Sol LeWitt created Wall Drawing 340 during a period of experimentation with basic geometric shapes. His formal vocabulary included what the artist referred to as ‘primary’ shapes – circle, square, triangle – and ‘secondary’ shapes – parallelogram, trapezoid, and rectangle. While earlier drawings, such as Wall Drawing 295 (also on display at MASS MoCA) depict these shapes in outline only, in Wall Drawing 340 the shapes are delineated by straight parallel horizontal and vertical lines (the most basic elements of LeWitt’s vocabulary). Later, the geometric forms became even bolder as LeWitt began entirely filling them in with solid colors.

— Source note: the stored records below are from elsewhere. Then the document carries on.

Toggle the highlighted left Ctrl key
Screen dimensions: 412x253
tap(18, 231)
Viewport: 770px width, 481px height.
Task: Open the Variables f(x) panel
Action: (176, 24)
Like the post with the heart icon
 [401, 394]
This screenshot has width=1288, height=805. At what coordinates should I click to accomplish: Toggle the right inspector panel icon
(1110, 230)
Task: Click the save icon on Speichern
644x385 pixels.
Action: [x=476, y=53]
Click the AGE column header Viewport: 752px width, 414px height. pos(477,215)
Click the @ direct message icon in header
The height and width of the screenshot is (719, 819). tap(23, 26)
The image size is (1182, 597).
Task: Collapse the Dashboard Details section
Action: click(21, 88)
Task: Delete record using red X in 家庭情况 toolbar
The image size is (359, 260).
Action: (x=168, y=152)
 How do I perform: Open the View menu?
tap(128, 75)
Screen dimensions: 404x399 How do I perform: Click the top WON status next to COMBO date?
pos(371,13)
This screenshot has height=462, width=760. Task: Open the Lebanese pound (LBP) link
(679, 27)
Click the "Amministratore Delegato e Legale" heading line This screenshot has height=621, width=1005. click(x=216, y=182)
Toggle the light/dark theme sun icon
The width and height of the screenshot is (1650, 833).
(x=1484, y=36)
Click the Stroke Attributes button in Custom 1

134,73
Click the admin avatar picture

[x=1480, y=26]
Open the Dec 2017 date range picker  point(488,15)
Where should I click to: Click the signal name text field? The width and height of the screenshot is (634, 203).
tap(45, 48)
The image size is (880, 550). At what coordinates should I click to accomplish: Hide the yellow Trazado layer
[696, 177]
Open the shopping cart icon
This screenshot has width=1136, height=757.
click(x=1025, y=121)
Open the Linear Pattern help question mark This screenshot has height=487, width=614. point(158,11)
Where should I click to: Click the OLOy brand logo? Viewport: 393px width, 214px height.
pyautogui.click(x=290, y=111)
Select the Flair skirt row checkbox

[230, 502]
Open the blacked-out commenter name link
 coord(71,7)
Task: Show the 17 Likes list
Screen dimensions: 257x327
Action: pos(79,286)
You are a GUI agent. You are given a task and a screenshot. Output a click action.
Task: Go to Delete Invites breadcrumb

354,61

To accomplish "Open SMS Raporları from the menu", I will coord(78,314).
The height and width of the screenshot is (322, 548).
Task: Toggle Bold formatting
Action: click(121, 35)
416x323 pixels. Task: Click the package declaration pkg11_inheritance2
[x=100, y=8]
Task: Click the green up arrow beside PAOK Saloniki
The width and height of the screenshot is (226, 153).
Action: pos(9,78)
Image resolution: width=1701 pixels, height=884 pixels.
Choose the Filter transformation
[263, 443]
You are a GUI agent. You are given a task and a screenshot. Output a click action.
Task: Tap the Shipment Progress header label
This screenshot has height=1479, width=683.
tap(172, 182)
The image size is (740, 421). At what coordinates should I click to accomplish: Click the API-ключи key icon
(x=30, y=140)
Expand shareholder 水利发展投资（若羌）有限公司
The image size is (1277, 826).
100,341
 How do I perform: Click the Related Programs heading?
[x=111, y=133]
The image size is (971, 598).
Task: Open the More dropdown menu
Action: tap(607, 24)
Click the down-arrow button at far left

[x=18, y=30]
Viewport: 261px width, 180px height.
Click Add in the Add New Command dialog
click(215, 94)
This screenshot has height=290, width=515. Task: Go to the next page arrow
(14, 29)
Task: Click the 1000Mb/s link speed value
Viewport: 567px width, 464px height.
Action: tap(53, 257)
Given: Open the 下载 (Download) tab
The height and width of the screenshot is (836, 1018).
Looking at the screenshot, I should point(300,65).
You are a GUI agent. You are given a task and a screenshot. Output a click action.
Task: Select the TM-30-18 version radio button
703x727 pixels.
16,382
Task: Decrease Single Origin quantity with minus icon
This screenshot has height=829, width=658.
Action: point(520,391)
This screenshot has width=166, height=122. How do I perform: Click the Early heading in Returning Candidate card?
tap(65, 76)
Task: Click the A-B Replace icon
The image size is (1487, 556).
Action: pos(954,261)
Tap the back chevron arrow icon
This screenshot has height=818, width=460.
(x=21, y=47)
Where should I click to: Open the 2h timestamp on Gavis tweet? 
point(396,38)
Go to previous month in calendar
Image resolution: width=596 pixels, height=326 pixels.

As LeWitt’s formal and material vocabularies grew and changed, his use of color became bolder. His earliest wall drawings, which were drawn in graphite and colored pencil on white wall, appear faint and ethereal. In the mid-1970s, he started to create drawings with primary color and black backgrounds. The draftsmen drew on the colored walls using white crayon or chalk. By 1980, when LeWitt created Wall Drawing 340, he had begun using primary colored crayons. The drawing's instructions call for the draftsmen to draw in crayon on top of red, yellow, and blue backgrounds. This process of layering one primary color over another creates secondary hues. In the drawing LeWitt depicts all possible combinations of primary color crayon over different primary color backgrounds.
The crayon wall drawings are executed on walls with an orange peel-like texture, which allows the crayon to stick to the wall. It only adheres to the raised parts of the surface; thus the light shines through the crayon, hitting the surface of the wall and revealing its texture.